What you will do: Copy out the lines below that hold the word "user".

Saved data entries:
----------

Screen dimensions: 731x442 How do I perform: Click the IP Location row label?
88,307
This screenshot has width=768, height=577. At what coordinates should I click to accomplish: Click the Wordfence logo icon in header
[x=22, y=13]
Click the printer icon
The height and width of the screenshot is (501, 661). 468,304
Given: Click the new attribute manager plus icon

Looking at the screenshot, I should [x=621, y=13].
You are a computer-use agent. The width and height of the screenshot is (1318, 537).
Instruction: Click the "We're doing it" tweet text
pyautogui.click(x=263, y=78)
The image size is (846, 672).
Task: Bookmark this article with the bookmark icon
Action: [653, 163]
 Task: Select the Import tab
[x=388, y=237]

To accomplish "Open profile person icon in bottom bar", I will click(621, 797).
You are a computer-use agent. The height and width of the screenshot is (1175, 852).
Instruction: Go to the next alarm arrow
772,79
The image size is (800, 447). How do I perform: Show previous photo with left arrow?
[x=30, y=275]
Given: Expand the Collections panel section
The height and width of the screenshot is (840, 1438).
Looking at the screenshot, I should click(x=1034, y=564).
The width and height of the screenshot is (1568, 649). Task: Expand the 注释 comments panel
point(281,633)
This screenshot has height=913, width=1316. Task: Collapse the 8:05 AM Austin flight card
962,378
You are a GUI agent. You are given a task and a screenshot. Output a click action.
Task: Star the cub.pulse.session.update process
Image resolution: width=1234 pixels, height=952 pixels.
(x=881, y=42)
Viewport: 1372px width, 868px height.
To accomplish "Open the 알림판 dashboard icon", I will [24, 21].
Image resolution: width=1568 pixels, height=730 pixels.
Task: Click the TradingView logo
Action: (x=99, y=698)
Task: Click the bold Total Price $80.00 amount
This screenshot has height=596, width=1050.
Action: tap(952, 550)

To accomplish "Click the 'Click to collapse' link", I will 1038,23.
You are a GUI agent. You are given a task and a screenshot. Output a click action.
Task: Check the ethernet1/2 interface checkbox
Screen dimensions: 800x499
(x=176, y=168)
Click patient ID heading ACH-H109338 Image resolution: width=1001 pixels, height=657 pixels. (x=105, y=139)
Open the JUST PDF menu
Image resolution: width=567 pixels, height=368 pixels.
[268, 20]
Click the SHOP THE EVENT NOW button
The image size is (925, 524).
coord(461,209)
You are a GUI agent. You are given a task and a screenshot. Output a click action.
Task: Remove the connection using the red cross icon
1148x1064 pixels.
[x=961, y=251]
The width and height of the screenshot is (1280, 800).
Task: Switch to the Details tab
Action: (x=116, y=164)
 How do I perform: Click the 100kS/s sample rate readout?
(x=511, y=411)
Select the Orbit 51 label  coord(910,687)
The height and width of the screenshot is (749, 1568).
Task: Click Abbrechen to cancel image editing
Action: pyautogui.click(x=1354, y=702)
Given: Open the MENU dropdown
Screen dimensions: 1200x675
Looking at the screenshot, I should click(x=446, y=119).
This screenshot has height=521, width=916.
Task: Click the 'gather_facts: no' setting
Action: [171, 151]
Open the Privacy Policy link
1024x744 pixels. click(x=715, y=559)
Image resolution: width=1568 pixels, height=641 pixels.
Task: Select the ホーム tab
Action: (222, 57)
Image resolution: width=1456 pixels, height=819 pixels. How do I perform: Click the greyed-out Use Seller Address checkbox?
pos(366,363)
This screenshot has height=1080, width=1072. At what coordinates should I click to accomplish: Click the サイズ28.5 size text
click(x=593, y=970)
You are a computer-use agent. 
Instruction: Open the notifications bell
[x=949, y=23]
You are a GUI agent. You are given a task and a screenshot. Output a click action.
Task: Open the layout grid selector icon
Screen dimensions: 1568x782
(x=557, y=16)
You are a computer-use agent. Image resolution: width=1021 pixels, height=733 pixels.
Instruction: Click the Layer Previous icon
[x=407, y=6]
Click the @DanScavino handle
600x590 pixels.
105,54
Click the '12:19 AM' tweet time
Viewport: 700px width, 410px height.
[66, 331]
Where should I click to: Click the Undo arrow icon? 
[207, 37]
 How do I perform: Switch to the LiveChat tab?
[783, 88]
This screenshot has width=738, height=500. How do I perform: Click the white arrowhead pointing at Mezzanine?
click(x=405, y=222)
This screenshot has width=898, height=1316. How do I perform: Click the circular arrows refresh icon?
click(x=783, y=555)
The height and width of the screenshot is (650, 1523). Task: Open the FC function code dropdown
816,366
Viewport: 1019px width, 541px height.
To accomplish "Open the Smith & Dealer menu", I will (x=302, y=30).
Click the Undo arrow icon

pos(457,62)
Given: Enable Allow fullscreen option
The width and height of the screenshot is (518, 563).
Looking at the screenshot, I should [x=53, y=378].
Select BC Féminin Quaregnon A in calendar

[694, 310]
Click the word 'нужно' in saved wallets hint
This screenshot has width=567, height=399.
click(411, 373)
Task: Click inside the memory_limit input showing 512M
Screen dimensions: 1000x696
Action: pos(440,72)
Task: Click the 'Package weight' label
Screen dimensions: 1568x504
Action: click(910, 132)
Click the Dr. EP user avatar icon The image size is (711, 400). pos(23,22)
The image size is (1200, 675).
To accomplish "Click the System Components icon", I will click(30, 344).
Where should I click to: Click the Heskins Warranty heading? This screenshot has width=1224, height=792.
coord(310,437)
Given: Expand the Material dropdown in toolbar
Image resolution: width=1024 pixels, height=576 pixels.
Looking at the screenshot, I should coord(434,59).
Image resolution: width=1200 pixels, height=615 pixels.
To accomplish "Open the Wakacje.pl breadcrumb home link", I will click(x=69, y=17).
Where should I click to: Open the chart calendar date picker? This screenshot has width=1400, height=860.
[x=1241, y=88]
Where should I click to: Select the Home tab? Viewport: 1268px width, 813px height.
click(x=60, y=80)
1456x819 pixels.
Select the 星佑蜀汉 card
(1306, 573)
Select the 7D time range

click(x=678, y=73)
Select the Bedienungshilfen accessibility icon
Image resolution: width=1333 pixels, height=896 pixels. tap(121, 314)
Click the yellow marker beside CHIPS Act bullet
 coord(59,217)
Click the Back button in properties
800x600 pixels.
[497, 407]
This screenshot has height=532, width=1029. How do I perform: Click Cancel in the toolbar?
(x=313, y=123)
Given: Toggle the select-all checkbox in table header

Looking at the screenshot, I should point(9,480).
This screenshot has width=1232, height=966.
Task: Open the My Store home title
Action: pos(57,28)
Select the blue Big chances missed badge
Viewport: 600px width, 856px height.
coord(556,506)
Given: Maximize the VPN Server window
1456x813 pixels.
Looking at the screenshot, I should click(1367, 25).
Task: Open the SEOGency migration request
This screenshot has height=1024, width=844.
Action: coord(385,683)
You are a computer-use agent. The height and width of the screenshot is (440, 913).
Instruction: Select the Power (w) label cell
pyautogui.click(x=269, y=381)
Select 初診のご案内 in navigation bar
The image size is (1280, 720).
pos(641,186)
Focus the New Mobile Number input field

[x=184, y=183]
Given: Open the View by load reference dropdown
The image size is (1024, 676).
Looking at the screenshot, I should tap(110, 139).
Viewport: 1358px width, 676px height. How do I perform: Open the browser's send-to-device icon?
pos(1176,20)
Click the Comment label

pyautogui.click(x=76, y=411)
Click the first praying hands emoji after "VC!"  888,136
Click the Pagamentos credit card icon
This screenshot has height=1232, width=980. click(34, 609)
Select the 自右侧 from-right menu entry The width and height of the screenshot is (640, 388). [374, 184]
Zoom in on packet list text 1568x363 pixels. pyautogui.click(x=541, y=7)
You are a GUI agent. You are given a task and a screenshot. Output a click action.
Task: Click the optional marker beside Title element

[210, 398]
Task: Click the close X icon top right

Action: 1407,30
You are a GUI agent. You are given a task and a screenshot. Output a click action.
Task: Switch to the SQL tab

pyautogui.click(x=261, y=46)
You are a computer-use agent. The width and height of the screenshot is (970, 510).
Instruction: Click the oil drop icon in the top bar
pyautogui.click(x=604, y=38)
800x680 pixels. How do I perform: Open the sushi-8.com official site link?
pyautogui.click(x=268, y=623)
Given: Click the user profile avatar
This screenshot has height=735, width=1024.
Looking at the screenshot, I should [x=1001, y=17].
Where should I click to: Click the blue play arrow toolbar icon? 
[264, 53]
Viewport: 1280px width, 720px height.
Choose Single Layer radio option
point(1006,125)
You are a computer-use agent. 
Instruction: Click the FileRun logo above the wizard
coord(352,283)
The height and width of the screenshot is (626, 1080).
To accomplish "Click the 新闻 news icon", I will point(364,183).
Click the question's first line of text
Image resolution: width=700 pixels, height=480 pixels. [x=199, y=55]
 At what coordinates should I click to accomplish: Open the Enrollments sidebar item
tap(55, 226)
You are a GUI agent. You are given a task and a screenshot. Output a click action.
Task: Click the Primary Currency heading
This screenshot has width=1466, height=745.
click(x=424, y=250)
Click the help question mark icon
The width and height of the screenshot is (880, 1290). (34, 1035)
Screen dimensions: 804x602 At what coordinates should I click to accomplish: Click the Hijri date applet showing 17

----------

Output:
Click the Dr. EP user avatar icon The image size is (711, 400). pos(23,22)
Given: Click the user profile avatar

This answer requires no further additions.